WINDHOEK– The Bank of Namibia (BON)’s economist, Petrus Shifotoka, is challenging all Grade 12 learners to think of ways in which they can help the country overcome some of the socio-economic challenges.
Speaking at the Acacia High School farewell ceremony, Shifotoka told the learners that a high school certificate is a stepping stone that allows one to aim high, think bigger and advance upward. “There is no substitute to education. There are no short-cuts when it comes to success. You can’t just drop out of school and expect to drop into a good job. It takes education to succeed in this interconnected and fast-changing global environment. Education is not only a key but also a pre-requisite to a successful life.
“It’s only because I was given a chance at an education that I can stand here tonight. My parents were not rich or famous, they didn’t have a lot of money, they didn’t have a lot of wealth, or influence but they gave me love, they taught me to aim high and they gave me an education,” says Shifotoka.

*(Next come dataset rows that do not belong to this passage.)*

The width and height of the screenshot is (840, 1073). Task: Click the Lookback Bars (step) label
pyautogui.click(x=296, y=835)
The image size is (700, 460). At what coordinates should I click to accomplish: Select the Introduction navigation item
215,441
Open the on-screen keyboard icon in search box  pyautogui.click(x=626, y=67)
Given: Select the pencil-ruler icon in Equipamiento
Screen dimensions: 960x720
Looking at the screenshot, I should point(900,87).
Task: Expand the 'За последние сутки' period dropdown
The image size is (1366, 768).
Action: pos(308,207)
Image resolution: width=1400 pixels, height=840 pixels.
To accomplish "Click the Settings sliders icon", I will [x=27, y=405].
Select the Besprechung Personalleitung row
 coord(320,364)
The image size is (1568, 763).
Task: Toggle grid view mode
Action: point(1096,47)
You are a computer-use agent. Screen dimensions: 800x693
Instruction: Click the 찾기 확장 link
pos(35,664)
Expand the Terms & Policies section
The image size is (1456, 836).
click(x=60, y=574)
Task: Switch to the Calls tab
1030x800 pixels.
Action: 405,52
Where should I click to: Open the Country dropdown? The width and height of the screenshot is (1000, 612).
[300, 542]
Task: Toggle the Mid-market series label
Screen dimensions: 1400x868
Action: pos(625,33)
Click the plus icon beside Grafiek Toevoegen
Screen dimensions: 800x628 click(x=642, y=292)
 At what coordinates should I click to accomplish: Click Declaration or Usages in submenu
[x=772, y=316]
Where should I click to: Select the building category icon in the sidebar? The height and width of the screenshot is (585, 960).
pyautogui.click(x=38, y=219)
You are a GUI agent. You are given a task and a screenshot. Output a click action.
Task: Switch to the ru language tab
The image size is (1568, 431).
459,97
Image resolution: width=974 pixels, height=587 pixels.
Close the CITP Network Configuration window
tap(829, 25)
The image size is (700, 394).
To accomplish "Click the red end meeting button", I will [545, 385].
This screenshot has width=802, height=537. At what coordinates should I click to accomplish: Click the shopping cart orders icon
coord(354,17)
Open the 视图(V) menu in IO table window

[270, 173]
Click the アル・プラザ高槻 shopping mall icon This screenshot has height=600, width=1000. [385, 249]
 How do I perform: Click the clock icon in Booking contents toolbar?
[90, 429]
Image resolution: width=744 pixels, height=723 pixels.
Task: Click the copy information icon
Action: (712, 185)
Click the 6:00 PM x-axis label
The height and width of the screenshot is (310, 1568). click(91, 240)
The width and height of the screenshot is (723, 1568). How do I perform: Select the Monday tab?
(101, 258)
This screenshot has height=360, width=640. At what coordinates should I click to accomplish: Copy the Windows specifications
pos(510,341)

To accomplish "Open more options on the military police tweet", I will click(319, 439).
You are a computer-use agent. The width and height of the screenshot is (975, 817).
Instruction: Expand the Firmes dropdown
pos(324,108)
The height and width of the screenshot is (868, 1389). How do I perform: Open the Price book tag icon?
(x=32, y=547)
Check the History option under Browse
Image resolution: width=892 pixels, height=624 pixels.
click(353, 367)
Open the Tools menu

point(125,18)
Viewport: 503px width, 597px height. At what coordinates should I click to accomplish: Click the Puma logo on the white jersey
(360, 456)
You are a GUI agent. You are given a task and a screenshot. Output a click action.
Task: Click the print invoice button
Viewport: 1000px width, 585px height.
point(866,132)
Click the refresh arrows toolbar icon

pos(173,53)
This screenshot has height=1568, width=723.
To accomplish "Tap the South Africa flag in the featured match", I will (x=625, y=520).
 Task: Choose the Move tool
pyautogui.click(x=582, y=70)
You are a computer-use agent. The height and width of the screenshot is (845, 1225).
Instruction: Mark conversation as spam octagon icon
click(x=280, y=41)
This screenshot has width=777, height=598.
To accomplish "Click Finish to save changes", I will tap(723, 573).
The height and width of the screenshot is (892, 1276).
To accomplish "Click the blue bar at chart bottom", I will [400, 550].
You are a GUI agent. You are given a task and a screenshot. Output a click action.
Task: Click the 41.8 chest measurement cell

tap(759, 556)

He adds that it takes hard work, courage, self-discipline and perseverance to make it at university level. “You are going to have to raise your standards, think even bigger and aim even higher and refuse to settle for anything less than your best,” he says. He further encourages learners to ask if they do not understand something. “I was never ashamed of asking for help in school because asking for help is not a sign of weakness, it is the smart thing to do, realising that there is something that you do not understand and that you are willing to reach for it. Your imperfection should not be an excuse for not trying. You need to persevere. You need to put in the required effort and hard work. Do not quit. Because, if you quit, you are not only quitting on yourself but you are also quitting on your country,” Shifotoka says.
He also advises the learners to use their education in to uplift their community.
“When you get your degree some days, don’t just walk away and chase the big money, the fancy cars, the fancy houses, and the fancy life. Think of something larger than yourself. Don’t just think about what goods you can buy, think about what good you can do. Go and make your contributions, in big and small ways and make a difference in people’s lives,” he motivates.